Antibiotics are the drugs of choice when it comes to fighting bacterial infections. Without antibiotics, infections such as strep throat or tuberculosis can cause organ damage, even death. But while they’re destroying the bad bacteria that’s making us sick, they’re also doing a number on the beneficial bacteria that normally live in our gastrointestinal (GI) tract — leading to side effects. That disruption of our gut flora causes gastrointestinal complications ranging from mild to moderate antibiotic-associated diarrhea (AAD) to the more serious AAD caused by the toxin-producing bacterium Clostridium difficile (C. diff).
There’s nothing good about those side effects. But are antibiotics’ “alter ego” — probiotics — the miracle cure many make them made out to be?
What Are Probiotics?
Probiotics are live, beneficial microorganisms, either bacteria or yeast-based, and there’s been a lot of attention paid lately to their purported ability to restore a healthy microbial balance in our GI tract. The research to date appears promising, with several recent meta-analyses — reviews of independent studies on a subject to identify trends — pointing to the efficacy of probiotics, particularly when it comes to preventing AAD. Most of the evaluated studies used a lactobacillus probiotic alone or in combination with another probiotic. The most studied, and commonly recommended, probiotics for the prevention of AAD are Lactobacillus GG (Culturelle) and Saccharomyces boulardii (Florastor).
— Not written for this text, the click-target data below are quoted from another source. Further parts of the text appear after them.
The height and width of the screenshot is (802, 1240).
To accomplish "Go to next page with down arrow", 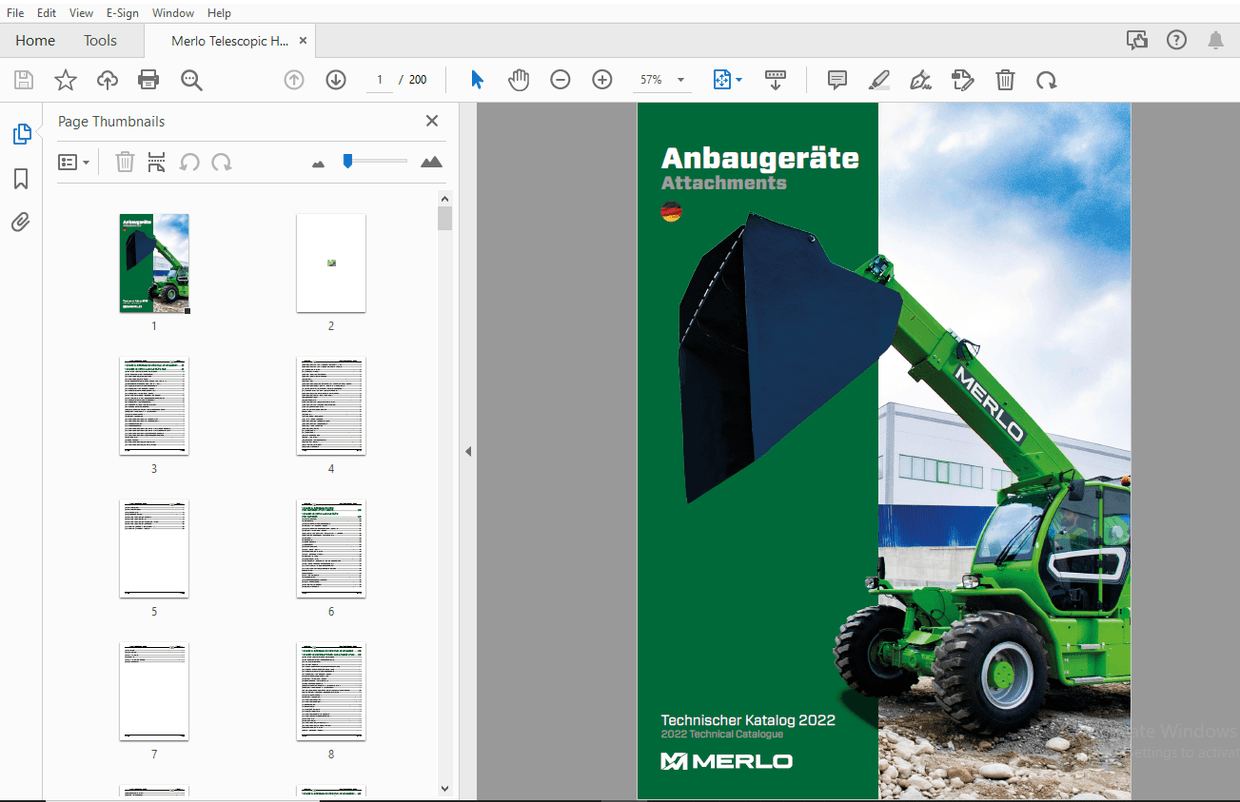I will click(x=336, y=79).
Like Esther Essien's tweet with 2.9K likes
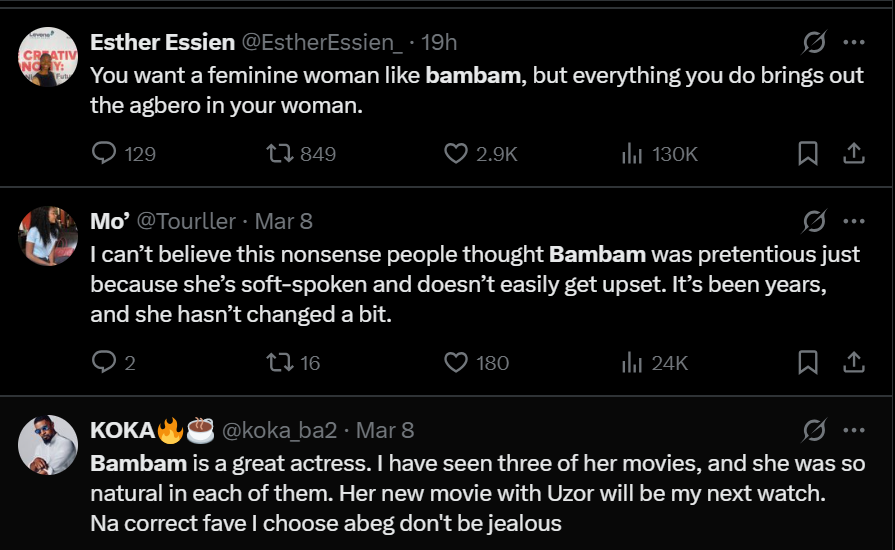895x550 pixels. click(x=456, y=153)
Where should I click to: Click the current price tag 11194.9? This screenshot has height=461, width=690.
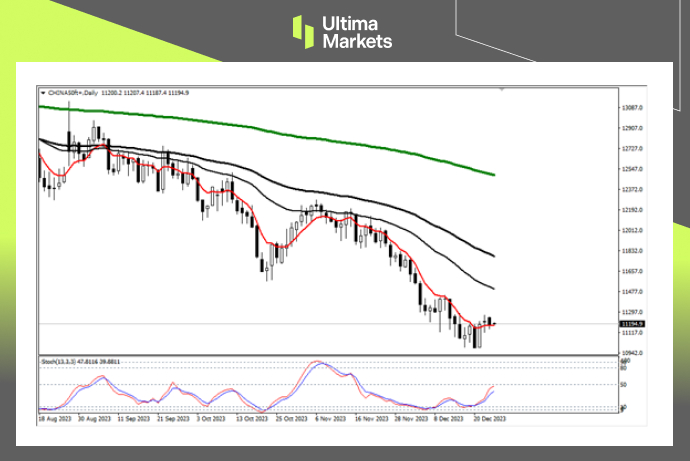pos(633,323)
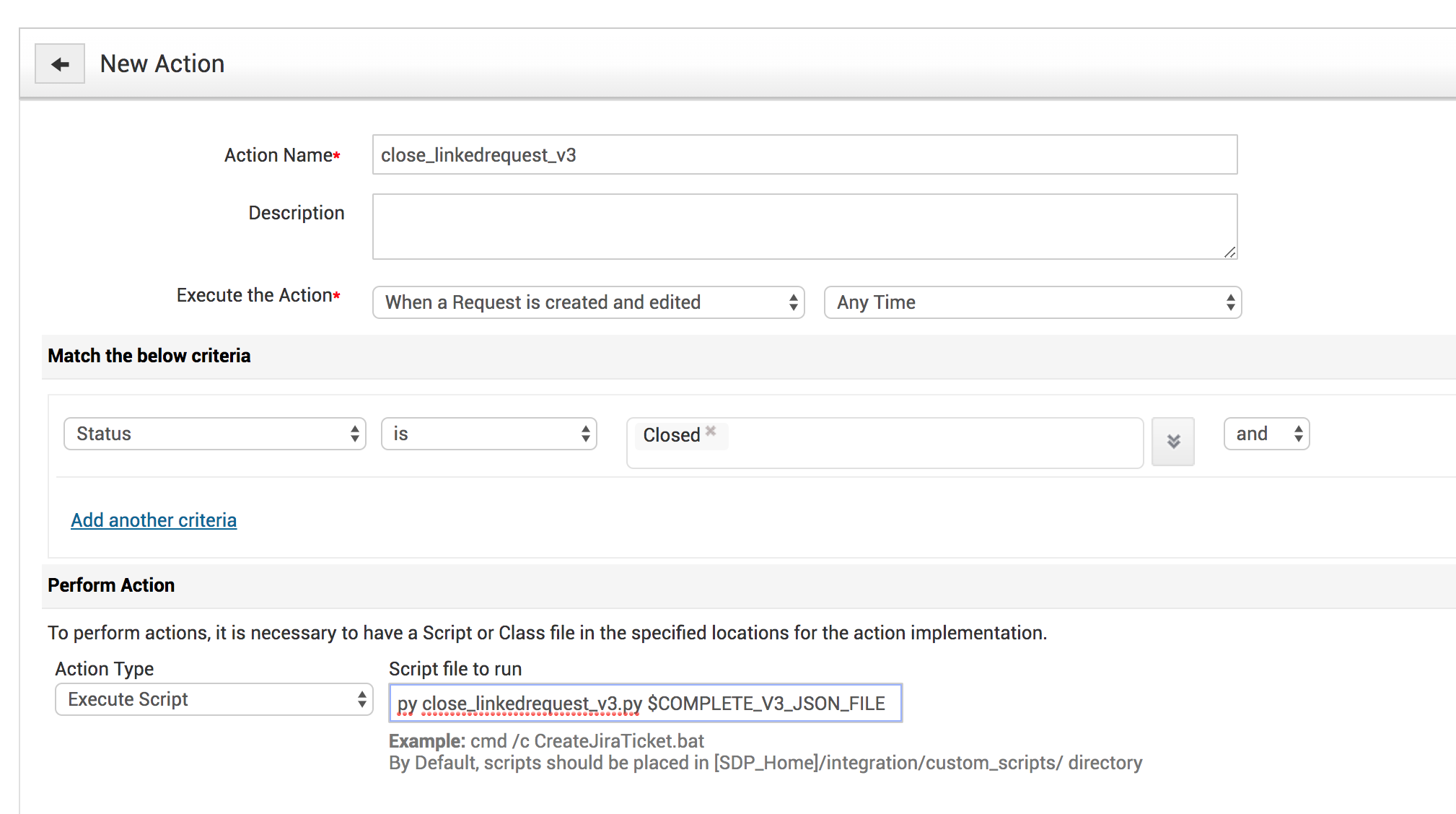Click the double chevron value picker button

[x=1172, y=441]
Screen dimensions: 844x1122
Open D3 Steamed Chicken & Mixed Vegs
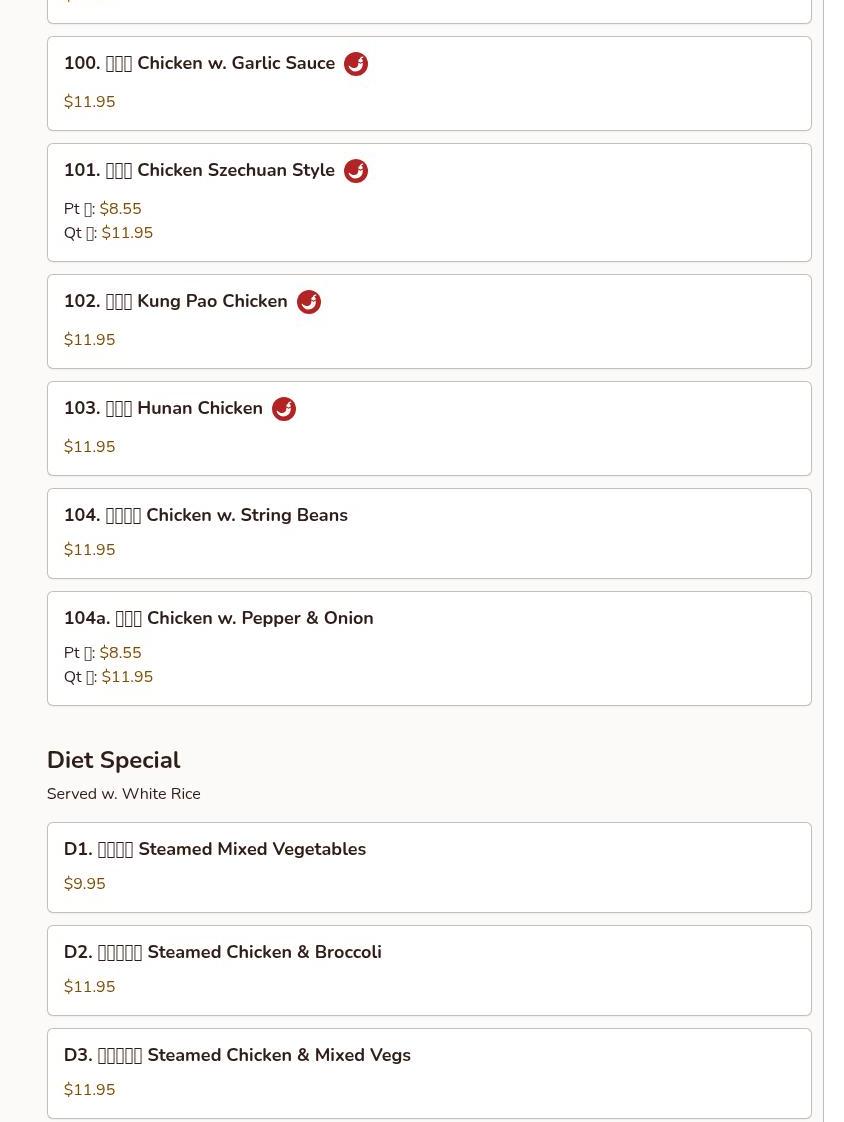click(430, 1074)
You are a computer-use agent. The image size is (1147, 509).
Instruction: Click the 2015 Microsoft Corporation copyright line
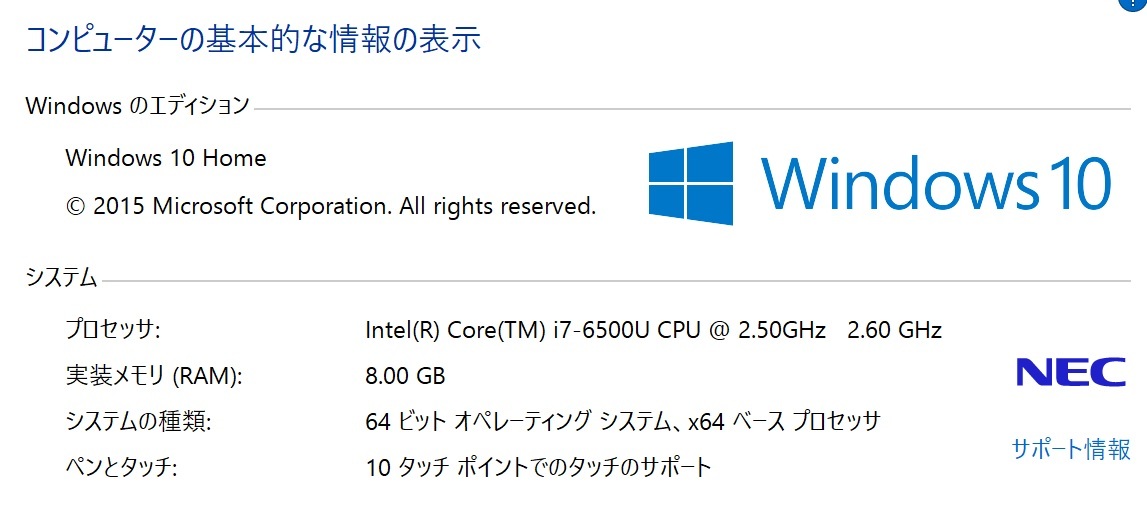(331, 206)
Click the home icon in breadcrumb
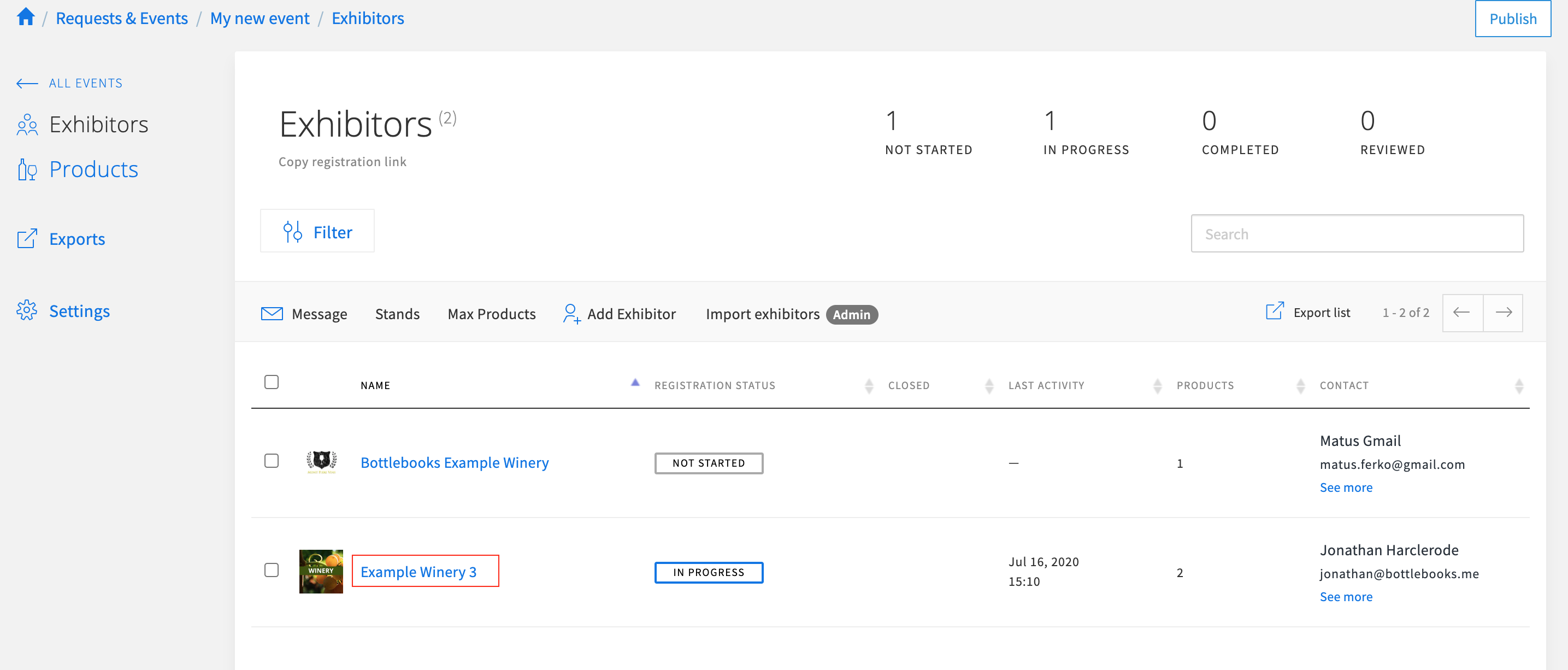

A 2019 Cochrane review of studies of the effectiveness of probiotic treatment in children shows a statistically significant reduction in AAD. In a small study of adults in an intensive care unit (ICU) who were given antibiotics, researchers administered either a commercially-available probiotic dairy drink containing Lactobacillus casei (DanActive) or a placebo drink. Thirty days after the final antibiotic dose, researchers determined that 12.5% of those given probiotics developed AAD versus 31.3% of the placebo group. In addition, 6% of those given probiotics developed C. diff versus 18.75% of those given a placebo.
According to Sonia Ballal, MD, a pediatric gastroenterologist with Boston Children’s Hospital, the evidence is good that probiotic treatment is helpful in preventing AAD in children (whereas there’s less evidence for adults). “All in all, it’s the early days of probiotics, ” she says. “As the research continues, eventually we’ll be able to pinpoint which strain of probiotic to use for which indication.”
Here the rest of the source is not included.